There has been really too much time that has past since my last post to cover in much detail. My second year at school turned out to be harder than I expected...I really started to get distracted by the world and just wanted to live life and be at school to enjoy myself and do the things I wanted. Funny thing is that a principle that seems to hold true in our lives is that when we try our hardest to chase down what we think will bring s happiness and satisfaction were left with emptiness and guilt. There were great times of learning but also great times of struggle and failure last year. However in a way it's a necessary part of growth. We cannot just continually learn new things and then move on to the next new discovery in life. Growth takes testing and trying in order to fully develop and mature (Kinda cool that this concept is what I'm preaching on this Sunday at our evening service from James chapter 1). Sometimes in order to take what we know in our head and transfer it to a conviction and principle in our heart we must go through periods of failure and defeat and struggle. As I've mentioned before there is a reason it's called dying to sin. It's a whole lot like dying; it's a painful process and it takes a lot out of you (part of you is dying after all :P). But the more I realise my weaknesses the more God's strength and grace become real to me. Even when I feel like I cannot overcome a certain temptation or sin I can know that my God is powerful enough to keep me and Jesus' sacrifice was enough to forever break the power of sin over my life. Granted we don't live in light of that freedom all the time but that doesn't make it any less true.

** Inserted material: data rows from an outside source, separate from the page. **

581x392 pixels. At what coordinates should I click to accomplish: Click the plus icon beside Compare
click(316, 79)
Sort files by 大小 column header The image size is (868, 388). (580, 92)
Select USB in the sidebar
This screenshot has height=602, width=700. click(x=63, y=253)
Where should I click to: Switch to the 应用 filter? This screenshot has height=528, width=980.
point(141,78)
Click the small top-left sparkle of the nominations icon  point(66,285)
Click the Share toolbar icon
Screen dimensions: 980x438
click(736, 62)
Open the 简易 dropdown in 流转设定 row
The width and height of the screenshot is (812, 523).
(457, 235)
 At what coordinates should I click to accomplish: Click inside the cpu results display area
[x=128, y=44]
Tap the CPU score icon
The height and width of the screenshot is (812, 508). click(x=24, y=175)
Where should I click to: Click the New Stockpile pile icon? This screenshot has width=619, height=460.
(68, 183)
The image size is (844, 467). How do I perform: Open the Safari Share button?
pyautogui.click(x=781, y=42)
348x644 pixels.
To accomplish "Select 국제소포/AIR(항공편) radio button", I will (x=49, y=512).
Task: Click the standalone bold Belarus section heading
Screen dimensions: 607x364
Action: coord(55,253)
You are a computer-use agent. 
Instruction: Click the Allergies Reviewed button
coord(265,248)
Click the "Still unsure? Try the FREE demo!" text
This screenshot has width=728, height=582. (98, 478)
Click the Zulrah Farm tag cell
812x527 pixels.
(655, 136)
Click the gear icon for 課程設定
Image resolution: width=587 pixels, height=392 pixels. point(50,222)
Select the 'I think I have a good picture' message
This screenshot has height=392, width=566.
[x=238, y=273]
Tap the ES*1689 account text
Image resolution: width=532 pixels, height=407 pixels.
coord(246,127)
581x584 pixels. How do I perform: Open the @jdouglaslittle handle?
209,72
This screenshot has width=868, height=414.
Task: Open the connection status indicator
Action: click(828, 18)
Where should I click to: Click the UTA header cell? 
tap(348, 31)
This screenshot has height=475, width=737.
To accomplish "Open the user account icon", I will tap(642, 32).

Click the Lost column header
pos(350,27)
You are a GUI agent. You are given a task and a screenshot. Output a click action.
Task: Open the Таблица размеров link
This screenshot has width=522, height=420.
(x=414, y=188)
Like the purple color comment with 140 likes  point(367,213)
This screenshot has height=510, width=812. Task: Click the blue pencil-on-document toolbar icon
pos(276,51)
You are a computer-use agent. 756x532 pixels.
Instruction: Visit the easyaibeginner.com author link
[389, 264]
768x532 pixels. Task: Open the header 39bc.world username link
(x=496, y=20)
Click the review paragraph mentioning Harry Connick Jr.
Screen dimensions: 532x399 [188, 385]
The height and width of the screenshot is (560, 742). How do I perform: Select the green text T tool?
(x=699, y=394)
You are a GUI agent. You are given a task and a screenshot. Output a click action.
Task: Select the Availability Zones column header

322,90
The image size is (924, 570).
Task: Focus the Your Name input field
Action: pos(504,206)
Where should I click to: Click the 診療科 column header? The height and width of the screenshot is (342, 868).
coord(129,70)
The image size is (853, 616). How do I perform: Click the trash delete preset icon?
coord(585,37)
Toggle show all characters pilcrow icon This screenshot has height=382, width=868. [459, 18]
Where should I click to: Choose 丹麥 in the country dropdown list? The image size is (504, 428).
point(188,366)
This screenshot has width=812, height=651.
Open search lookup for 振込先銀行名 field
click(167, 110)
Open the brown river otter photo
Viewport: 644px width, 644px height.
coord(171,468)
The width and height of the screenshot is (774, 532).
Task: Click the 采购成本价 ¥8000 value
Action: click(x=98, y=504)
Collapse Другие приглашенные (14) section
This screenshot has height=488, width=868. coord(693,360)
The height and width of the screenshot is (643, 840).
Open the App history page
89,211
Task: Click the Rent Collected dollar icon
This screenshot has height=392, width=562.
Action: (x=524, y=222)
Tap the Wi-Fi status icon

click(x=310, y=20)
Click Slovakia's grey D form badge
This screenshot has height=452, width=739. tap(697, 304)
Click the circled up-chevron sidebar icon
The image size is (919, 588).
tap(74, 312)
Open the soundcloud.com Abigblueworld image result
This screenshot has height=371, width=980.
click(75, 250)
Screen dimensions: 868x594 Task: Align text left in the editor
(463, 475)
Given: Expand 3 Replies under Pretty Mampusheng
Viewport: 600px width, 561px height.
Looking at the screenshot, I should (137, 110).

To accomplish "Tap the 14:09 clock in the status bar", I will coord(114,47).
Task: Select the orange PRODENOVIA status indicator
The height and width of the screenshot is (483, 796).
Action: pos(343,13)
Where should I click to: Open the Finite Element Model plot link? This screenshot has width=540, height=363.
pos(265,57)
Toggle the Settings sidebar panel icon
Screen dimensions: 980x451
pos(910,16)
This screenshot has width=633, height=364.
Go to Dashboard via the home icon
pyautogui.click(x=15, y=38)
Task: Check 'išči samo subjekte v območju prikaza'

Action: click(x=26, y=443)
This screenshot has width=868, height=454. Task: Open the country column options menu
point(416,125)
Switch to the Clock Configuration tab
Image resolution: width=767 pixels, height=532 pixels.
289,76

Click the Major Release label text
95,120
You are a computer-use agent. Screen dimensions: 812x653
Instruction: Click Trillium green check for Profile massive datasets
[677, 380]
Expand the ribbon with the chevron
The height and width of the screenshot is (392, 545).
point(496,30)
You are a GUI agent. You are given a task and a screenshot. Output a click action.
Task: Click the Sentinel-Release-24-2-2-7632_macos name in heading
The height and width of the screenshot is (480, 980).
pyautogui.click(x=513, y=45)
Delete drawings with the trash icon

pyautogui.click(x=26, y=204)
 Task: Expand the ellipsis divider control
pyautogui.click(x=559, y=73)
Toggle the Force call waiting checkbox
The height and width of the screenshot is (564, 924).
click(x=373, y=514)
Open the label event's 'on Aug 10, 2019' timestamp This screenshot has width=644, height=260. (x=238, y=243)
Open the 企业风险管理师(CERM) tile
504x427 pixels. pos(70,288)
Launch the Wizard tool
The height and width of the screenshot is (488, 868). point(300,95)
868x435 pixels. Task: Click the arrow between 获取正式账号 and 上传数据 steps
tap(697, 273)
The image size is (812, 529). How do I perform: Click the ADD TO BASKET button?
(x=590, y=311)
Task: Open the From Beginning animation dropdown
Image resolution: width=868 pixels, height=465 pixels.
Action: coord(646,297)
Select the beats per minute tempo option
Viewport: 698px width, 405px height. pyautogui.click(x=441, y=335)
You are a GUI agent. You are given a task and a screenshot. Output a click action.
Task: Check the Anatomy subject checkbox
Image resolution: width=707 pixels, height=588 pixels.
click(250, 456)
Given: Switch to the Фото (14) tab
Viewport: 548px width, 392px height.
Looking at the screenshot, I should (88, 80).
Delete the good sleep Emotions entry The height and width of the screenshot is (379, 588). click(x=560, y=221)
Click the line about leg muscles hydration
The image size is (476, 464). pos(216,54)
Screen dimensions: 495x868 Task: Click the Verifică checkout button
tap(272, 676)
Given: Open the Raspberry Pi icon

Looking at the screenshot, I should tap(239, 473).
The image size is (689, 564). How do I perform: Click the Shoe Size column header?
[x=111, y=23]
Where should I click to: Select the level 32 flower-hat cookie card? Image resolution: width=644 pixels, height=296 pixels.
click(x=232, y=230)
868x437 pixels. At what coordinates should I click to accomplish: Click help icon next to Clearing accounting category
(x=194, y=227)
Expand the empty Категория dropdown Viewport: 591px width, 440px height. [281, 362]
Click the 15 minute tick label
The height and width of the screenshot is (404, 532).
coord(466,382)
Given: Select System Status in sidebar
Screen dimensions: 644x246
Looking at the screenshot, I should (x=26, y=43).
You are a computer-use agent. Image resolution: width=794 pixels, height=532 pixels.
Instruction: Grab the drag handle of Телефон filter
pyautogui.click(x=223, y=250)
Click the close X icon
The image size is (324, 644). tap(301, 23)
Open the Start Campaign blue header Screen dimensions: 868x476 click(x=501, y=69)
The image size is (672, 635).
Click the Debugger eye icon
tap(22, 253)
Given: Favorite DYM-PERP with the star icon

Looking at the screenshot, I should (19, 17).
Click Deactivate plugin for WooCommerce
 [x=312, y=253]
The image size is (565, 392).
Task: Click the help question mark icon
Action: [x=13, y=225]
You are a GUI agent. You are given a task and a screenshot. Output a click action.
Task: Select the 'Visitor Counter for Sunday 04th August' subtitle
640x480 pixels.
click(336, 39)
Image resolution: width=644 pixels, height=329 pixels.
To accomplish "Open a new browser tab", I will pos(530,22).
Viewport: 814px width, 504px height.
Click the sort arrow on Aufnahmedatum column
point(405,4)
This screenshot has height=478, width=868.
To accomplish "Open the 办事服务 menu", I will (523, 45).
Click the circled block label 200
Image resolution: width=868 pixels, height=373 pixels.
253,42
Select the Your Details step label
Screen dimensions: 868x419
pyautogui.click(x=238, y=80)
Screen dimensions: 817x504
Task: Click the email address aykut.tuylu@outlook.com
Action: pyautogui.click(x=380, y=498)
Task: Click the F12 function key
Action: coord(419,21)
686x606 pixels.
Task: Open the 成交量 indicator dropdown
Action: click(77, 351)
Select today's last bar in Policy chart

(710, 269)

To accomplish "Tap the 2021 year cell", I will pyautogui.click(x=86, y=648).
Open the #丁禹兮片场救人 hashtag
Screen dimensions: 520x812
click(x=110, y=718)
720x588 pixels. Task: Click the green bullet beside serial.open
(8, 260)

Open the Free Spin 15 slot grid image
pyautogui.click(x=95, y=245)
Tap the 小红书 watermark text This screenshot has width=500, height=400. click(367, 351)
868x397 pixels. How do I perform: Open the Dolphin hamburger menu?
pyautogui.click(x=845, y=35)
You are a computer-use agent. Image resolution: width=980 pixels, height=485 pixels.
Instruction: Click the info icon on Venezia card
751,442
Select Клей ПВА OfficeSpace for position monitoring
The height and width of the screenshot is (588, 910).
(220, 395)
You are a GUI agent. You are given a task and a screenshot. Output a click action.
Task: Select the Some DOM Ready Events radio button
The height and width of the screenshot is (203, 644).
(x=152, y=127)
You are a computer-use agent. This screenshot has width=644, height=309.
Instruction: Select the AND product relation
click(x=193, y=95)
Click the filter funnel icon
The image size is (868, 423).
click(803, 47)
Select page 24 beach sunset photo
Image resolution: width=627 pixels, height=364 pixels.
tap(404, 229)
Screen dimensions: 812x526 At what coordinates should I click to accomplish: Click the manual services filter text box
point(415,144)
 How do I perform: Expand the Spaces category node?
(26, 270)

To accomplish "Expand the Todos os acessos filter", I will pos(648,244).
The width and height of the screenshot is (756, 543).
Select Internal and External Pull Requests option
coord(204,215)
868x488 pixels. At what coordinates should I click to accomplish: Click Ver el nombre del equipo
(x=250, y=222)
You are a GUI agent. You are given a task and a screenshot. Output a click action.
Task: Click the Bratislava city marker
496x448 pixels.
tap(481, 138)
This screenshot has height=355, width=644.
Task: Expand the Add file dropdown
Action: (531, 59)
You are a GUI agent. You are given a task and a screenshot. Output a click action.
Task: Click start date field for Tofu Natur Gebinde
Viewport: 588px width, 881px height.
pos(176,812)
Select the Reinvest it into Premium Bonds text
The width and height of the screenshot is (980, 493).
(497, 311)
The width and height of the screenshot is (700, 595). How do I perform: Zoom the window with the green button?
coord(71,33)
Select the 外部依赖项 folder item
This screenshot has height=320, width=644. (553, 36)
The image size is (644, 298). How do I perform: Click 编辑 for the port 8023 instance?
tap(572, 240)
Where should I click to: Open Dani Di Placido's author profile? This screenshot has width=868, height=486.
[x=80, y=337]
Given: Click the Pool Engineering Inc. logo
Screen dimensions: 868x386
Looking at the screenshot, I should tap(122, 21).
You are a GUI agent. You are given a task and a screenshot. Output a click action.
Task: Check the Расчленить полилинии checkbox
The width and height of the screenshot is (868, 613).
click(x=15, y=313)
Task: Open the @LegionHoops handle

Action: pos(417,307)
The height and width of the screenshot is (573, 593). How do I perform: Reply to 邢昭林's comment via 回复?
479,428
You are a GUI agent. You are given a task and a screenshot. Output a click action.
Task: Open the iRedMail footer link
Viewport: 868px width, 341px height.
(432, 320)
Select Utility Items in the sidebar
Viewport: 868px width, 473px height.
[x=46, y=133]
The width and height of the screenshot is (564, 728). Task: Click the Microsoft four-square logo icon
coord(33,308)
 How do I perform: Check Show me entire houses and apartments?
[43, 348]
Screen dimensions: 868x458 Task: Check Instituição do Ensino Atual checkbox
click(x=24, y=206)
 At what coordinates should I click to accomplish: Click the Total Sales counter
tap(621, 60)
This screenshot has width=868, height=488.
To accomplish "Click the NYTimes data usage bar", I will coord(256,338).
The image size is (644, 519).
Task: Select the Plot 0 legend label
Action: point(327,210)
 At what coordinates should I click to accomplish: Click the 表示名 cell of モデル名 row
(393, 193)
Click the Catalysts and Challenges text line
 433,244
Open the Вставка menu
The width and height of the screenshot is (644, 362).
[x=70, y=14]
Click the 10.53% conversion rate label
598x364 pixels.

So even though it was a hard year for me last year there were also many incredible opportunities to see God work both around me and through me. In days when I had my focus right there were plenty of opportunities to encourage another, to share something I was learning, or to simply testify of my God and what He is like. I also again had the opportunity to take two weeks at the end of the year and tour with a drama team from the school called SEM (Special Events Ministries). This was an incredible time of seeing God at work and constantly having opportunities to testify about Him and see his power at work in the lives of youth, kids, and adults as well.

Finally to catch up to the school year was my summer served at New Life Camp. Though to give what I learned fair justice will take more time to process and think through camp is always a challenging time that causes me to more clearly see myself as well as my need for God. I certainly learned to trust God more this year in any situation and circumstance and my trust in Him was definitely stretched like it hasn't been before. Perhaps another overall challenge was that I was confronted with the whether I truly care about and love others or not. It's so easy to just appear busy in our culture today and sometimes go the extra mile. If we are busy we receive the applause and the praise of others; but we can so often neglect the actual care and love for others souls. The appearance of love is often easy to fake; the true sacrificial love that God calls us to will certainly cost us much; but how great a reward and joy when we truly learn to love as Christ did. It was a great challenge and it's something I'll be learning for the rest of my life; but I believe it's incredibly vital. After all if we consider what Christ called the greatest commandments "Love the Lord you God with all of your soul, heart, and mind" as well as "love your neighbour as yourself" it shows us the incredible importance of love. Again people know that we are Christians by our love! Such an important thing to learn. Though I could go on I think I'll continue my thoughts later...but maybe I'll just leave with this thought. True and productive growth takes time and it often involves pain and trial. A tree grows over many years and most of the visible growth happens rapidly followed by many months of strengthening and hardening. O the other hand a squash grows in just a few short months...I'd rather be a tree though; how about you?